The Ocean Explorer, a cruise ship, carrying 206 passengers and crew, with three of them testing COVID-19 positive, ran aground on a remote stretch of Greenland earlier this week.
According to reports, the luxury ship might remain stranded in the area for days.
Tour agency Aurora Expeditions, which operates the ship, said the infected people have been kept in isolation and other passengers are currently healthy and safe.
Lis, a passenger on the cruise ship, told CNN affiliate Nine News she felt the Covid situation was “contained” and that her biggest fear at the moment is running out of alcohol.
“That is the biggest concern I have,” she said.
Sharing her backup plan if such a situation emerges, she said: “I had swimming lessons before I came and I’m a good swimmer.”
Lis said, “So look out, I could be swimming back to Iceland.”
Denmark’s Joint Arctic Command issued a statement on the crisis and said: "On Monday afternoon, the cruise ship Ocean Explorer ran aground in Alpefjord, which is located in the national park in the northeast of Greenland, just over 600 km north of the Arctic Circle."
"Since then, the ship has unsuccessfully tried to free itself," the statement said.
Rescue vessels from Danish Defence have been dispatched to the scene.
"Arctic Command has also dispatched other forms of assistance to the cruise ship. Yesterday Tuesday 'Luftgruppe Vest' flew over the cruise ship with a Challenger surveillance plane. Pictures of the ship were taken from the plane," the statement said.
"The pictures can help assess the situation on-site.
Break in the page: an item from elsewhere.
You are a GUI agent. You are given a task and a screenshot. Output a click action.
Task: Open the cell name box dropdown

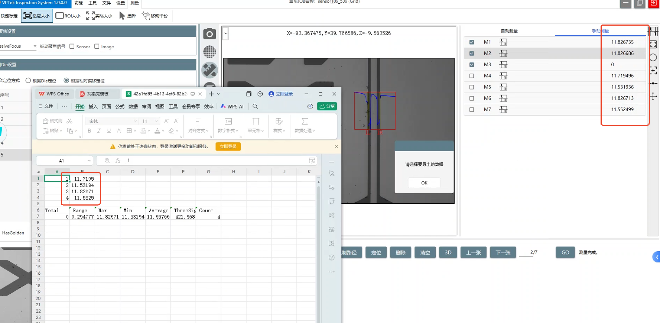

The inspection vessel Knud Rasmussen has also been sent towards the cruise ship," the statement said.
Joint Arctic Command said after the incident, the inspection vessel Knud Rasmussen, was dispatched to assist the cruise but it had to cover 1,200 nautical miles - just over 2,200 km- to reach the ship.
According to the official website of Aurora Expeditions, the ship was 'purpose-built for expedition travel to the world’s most remote destinations'.